Toxic Toilet Paper?

roll of toilet paperThe FDA refused in July of this year to ban bisphenol A (BPA), the toxic chemical that leaches out of plastic containers and cans and into our foods.

Now there is more disturbing news about BPA and it’s chemical “cousin” bisphenol S (BPS).  According to two recent studies both toxins are present in a variety of paper products including toilet paper.

BPA has estrogen-like effects and acts as an endocrine disruptor and interupts our hormone signals.  It has been linked to heart disease, diabetes, cancer, liver disease, thyroid dysfunction, obesity, and birth defects.

In addition to its use in food containers, BPA is in thermal paper such as cash register receipts.  The chemical can be absorbed through our skin or via hand-to-mouth contact.  As the evidence against BPA grows, some paper manufacturers have been replacing it with BPS – which also has estrogen-like effects.

Hundreds of paper products contain BPA and or BPS – thermal paper (cash register receipts), paper towels, napkins, newspapers, flyers, envelopes, currency, facial tissue and, yes, toilet paper.

What can we do to protect ourselves?  If you must touch thermal paper frequently, wear gloves.  Wash your hands right after handling newspapers, magazines, flyers, or paper money.  Use alternatives like cloth dish towels as an alternative to paper towels and napkins to dry your hands.  Instead of using recycled toilet paper (which may have BPA and BPS from other paper products mixed in during the recycling process) use virgin pulp toilet paper.

Required action: Copy the stretch of the toilet paper article from "roll of toilet" through "and birth defects.", and replace "disturbing" with "troubling". Base your work only on the article above.

Data records:

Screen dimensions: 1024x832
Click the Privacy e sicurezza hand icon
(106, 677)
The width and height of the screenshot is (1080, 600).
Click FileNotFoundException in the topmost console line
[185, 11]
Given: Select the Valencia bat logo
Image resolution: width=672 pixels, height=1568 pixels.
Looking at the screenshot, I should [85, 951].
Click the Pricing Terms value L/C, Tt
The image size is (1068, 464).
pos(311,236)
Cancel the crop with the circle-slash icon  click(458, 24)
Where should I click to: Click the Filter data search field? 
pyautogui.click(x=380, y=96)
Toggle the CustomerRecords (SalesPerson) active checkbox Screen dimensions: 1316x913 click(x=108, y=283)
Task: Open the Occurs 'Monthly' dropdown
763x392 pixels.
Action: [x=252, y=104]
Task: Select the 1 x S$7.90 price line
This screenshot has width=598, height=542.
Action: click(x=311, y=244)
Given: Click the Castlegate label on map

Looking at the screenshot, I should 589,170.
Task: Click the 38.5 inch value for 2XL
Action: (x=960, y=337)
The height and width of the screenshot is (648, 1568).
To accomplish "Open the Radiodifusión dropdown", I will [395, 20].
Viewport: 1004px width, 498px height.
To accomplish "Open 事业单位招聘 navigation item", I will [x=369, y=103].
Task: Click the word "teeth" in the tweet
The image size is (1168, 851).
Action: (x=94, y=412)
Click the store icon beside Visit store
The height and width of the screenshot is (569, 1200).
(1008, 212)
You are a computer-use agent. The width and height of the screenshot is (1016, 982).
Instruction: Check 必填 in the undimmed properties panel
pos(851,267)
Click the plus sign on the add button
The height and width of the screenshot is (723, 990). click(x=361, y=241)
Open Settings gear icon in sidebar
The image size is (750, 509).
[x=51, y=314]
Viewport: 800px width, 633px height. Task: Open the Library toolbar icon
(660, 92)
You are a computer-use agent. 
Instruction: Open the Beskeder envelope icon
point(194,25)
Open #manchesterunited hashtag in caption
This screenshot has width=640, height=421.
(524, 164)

The completed task:
roll of toilet paperThe FDA refused in July of this year to ban bisphenol A (BPA), the toxic chemical that leaches out of plastic containers and cans and into our foods.

Now there is more troubling news about BPA and it’s chemical “cousin” bisphenol S (BPS).  According to two recent studies both toxins are present in a variety of paper products including toilet paper.

BPA has estrogen-like effects and acts as an endocrine disruptor and interupts our hormone signals.  It has been linked to heart disease, diabetes, cancer, liver disease, thyroid dysfunction, obesity, and birth defects.